In conclusion, the test analysis of the work shows that the alpha-GeSe single crystal thin film material with the scale of hundreds of micrometers to hundreds of micrometers is successfully prepared by optimizing growth parameters based on the PVD technology. The material dimension is far larger than the growth preparation dimension of the alpha-GeSe single crystal thin film material reported in the literature. Therefore, the present work contributes to push the research on α -GeSe single crystal thin films to a new height.

The embodiments in the present description are described in a progressive manner, each embodiment focuses on differences from other embodiments, and the same and similar parts among the embodiments are referred to each other. The device disclosed by the embodiment corresponds to the method disclosed by the embodiment, so that the description is simple, and the relevant points can be referred to the method part for description.

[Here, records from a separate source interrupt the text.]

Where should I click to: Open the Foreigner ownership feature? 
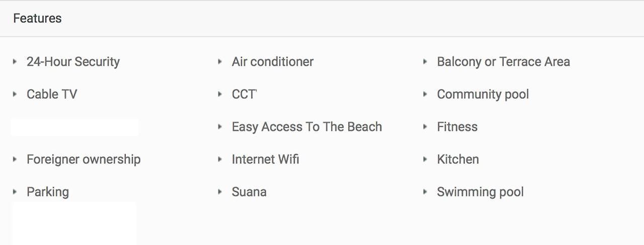(84, 159)
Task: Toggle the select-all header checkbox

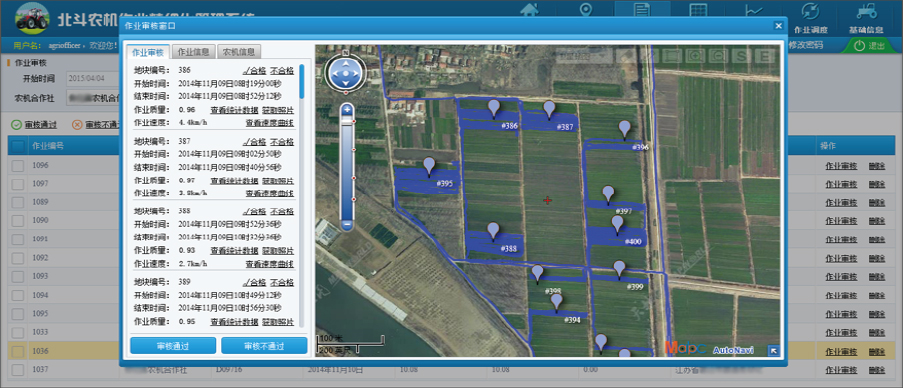Action: (18, 146)
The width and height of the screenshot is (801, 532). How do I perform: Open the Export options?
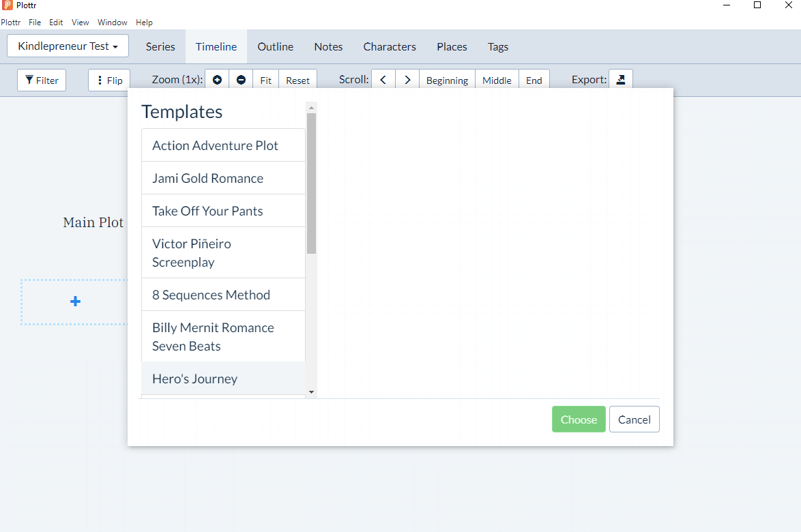coord(620,79)
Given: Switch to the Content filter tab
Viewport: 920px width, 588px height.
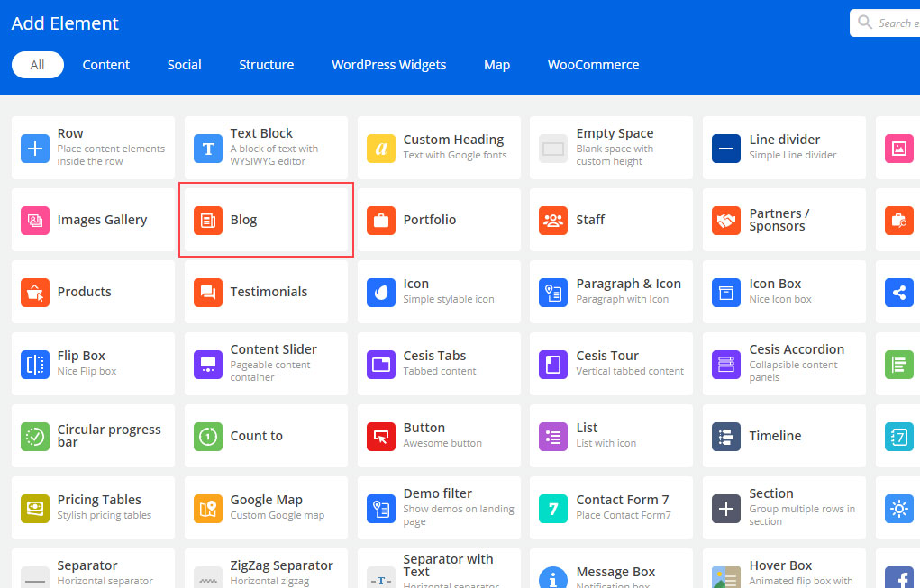Looking at the screenshot, I should click(106, 65).

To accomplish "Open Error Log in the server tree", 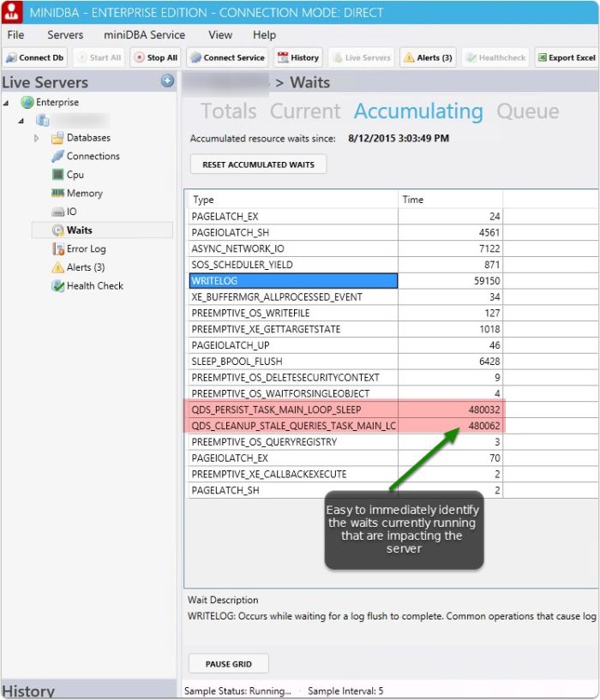I will (x=86, y=249).
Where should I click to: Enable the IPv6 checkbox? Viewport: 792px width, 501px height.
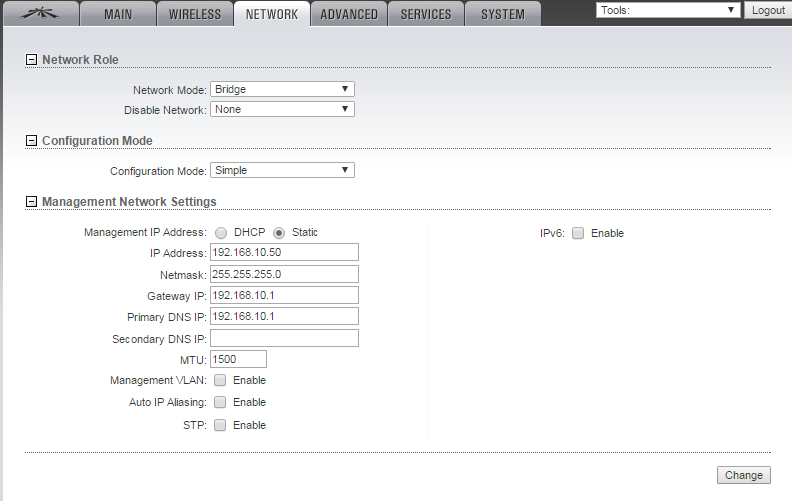[578, 233]
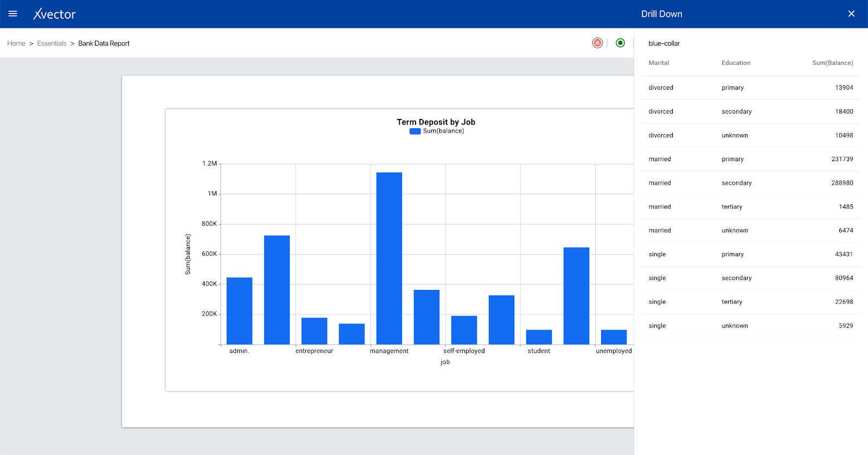This screenshot has height=455, width=868.
Task: Select the management bar in chart
Action: [x=389, y=258]
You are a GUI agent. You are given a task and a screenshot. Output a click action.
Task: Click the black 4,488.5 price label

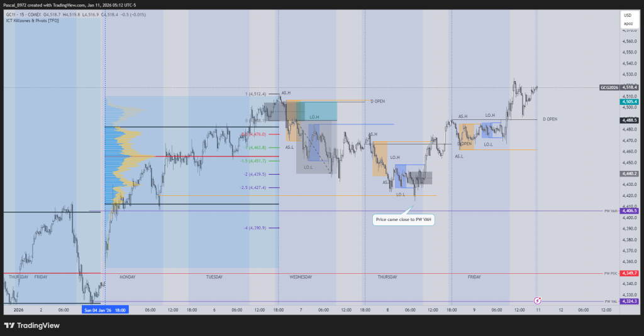629,120

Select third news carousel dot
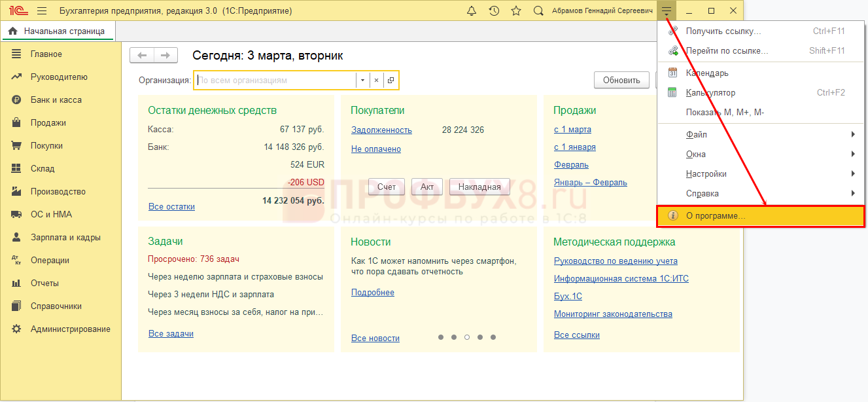tap(467, 337)
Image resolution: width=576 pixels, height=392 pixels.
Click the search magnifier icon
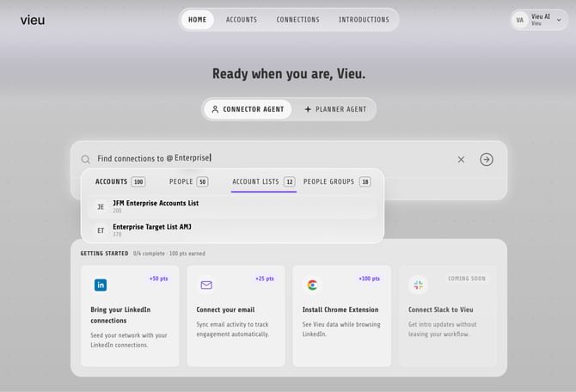(x=85, y=159)
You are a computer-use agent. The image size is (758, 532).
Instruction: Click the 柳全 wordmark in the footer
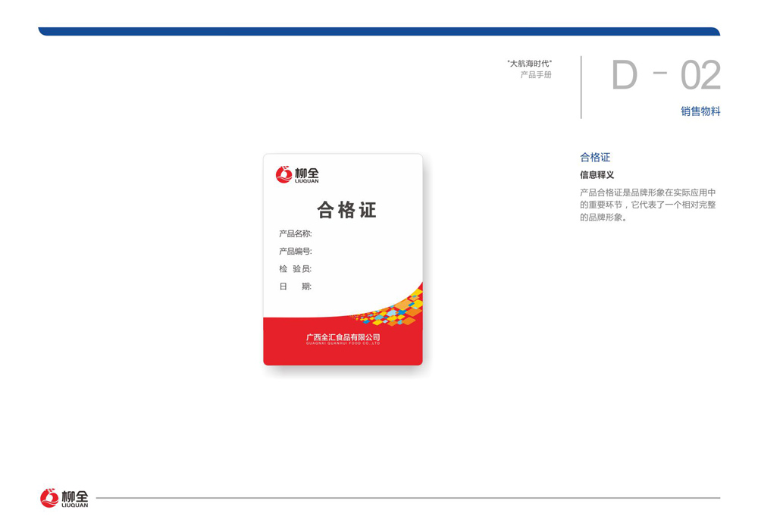[x=74, y=497]
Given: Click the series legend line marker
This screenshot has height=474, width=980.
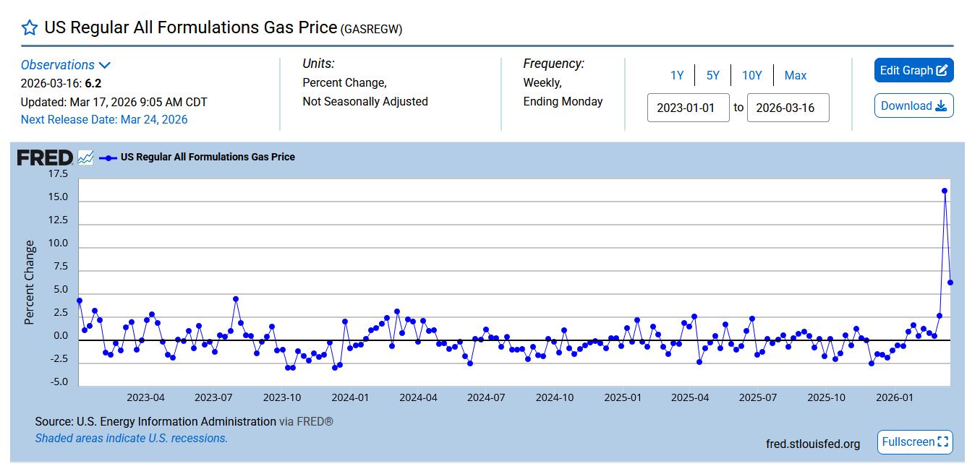Looking at the screenshot, I should coord(108,158).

The previous description of the disclosed embodiments is provided to enable any person skilled in the art to make or use the present invention. Various modifications to these embodiments will be readily apparent to those skilled in the art, and the generic principles defined herein may be applied to other embodiments without departing from the spirit or scope of the invention. Thus, the present invention is not intended to be limited to the embodiments shown herein but is to be accorded the widest scope consistent with the principles and novel features disclosed herein.